TASK INSTRUCTIONS
When the line containing "Screen dimensions: 1291x787" is reached, include it and end there; set down verbatim every line before it, starting at the top of the records.

INPUT FOR THIS TASK
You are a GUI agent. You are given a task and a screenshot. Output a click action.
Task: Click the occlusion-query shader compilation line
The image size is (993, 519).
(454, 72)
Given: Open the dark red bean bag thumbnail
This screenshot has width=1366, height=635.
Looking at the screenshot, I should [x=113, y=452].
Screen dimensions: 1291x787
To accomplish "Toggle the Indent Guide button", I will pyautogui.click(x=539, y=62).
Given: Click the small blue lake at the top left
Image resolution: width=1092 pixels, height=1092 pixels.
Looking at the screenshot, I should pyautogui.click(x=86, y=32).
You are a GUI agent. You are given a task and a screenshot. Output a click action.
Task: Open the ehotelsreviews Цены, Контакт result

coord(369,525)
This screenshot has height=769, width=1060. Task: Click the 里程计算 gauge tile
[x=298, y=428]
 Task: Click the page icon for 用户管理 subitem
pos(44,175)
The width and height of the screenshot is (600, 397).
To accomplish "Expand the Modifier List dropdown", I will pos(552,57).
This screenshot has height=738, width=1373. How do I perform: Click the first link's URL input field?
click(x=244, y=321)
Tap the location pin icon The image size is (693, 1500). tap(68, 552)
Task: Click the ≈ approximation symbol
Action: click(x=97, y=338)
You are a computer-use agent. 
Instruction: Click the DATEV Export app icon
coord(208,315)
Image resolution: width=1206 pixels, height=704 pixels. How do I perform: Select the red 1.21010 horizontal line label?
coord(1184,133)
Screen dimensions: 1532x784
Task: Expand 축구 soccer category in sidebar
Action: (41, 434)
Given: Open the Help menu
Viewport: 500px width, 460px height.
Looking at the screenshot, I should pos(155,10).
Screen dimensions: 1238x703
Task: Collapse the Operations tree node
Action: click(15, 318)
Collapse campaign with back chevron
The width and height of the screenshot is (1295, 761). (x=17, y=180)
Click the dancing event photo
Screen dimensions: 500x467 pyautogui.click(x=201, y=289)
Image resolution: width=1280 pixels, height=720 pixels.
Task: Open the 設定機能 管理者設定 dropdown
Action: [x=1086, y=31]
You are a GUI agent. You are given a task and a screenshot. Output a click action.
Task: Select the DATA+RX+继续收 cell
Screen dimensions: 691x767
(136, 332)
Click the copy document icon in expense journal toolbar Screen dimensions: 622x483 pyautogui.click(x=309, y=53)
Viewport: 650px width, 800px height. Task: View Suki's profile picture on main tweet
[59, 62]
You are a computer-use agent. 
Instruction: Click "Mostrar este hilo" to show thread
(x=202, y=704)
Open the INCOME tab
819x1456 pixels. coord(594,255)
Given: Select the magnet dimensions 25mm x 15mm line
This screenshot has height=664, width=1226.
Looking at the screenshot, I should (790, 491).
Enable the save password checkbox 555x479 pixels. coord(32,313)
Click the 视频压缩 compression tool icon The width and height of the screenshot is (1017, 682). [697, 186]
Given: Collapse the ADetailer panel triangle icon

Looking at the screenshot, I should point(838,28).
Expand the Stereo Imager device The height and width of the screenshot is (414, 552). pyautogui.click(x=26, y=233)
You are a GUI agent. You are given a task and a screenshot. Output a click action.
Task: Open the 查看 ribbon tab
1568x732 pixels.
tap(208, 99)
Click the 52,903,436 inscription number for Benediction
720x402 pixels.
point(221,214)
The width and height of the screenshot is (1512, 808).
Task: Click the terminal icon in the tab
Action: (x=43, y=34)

ANSWER TO THE EXERCISE
You are a GUI agent. You are given a task and a screenshot. Output a click action.
Task: Click the occlusion-query shader compilation line
The image size is (993, 519).
(454, 72)
Given: Open the dark red bean bag thumbnail
This screenshot has width=1366, height=635.
Looking at the screenshot, I should [x=113, y=452].
Screen dimensions: 1291x787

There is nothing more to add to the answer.